Former BP geologist: peak oil is here and it will 'break economies' - evolve2k
http://www.theguardian.com/environment/earth-insight/2013/dec/23/british-petroleum-geologist-peak-oil-break-economy-recession
======
randyrand
Again?

1882: "only 95 Million barrels remaining/4 years of oil left"

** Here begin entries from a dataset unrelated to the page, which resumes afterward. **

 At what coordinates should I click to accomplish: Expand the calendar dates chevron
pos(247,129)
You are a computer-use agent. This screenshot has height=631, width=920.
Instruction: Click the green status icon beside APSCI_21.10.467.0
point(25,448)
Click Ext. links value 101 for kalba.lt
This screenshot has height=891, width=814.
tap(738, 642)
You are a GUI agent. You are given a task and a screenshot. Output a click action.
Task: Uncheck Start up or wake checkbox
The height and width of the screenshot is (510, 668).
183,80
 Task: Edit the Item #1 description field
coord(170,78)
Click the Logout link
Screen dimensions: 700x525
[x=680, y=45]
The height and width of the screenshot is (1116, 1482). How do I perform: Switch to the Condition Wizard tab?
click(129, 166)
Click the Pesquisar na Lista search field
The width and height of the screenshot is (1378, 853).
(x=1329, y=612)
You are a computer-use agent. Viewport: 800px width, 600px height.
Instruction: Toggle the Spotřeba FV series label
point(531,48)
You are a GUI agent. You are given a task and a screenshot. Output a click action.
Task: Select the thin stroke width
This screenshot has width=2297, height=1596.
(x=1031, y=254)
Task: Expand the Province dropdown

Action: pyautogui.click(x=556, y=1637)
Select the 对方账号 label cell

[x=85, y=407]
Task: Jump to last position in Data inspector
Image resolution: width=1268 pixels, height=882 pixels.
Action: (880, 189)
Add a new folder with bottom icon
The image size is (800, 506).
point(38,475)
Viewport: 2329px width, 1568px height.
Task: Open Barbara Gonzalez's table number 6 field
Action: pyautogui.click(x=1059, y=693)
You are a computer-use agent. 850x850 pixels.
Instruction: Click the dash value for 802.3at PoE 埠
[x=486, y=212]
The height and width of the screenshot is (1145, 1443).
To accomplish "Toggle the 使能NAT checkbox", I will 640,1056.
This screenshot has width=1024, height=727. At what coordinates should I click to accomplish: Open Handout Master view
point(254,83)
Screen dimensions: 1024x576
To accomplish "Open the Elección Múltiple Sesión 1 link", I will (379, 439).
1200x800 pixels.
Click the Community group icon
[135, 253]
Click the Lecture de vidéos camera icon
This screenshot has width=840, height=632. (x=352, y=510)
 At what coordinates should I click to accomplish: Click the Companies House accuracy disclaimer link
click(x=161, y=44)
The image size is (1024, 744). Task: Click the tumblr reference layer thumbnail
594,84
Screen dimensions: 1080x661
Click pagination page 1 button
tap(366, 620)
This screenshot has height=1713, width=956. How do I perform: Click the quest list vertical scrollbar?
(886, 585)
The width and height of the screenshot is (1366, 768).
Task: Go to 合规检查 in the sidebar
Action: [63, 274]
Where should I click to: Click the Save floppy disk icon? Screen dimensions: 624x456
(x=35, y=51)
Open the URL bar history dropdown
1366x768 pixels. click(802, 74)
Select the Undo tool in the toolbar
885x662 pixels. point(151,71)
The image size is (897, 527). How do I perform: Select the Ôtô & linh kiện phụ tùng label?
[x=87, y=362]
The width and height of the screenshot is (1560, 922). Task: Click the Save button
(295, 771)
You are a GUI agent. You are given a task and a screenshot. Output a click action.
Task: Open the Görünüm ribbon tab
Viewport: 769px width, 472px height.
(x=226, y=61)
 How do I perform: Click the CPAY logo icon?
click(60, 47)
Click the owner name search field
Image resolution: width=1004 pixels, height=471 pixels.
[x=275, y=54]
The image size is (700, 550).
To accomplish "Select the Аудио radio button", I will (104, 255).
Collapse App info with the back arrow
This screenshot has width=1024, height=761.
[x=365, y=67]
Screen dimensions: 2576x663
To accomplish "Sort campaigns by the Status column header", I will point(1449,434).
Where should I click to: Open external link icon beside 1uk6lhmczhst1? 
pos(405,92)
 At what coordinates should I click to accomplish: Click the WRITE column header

1919: "only 20 years of oil left"

1950: "only 100 Billion barrels left"

1956: "peak oil" by 1970

1980: "only 648 Billion barrels left"

1993: "only 999 Billion barrels left"

2000: "only 1016 Billion barrels left"

2008: "only 1238 Billion barrels left"

The point is not the peak oil will never happen, it's that we have no clue
when it will.

Past precedent says prices will rise slightly, technology will improve, and
new oil that was once too expensive to obtain becomes obtainable. Here's my
prediction: We will switch to some cheaper alternative long before oil ever
runs out. There won't be some dramatic crisis where everything goes to shit.
It will be a gradual change where oil prices steadily climb and consumption
slowly diminishes. Just like has already happened with countless other
resources and just like is happening now.

Source and video explanation [Are we running out of Resources?]:
[http://www.youtube.com/watch?v=AcWkN4ngR2Y](http://www.youtube.com/watch?v=AcWkN4ngR2Y)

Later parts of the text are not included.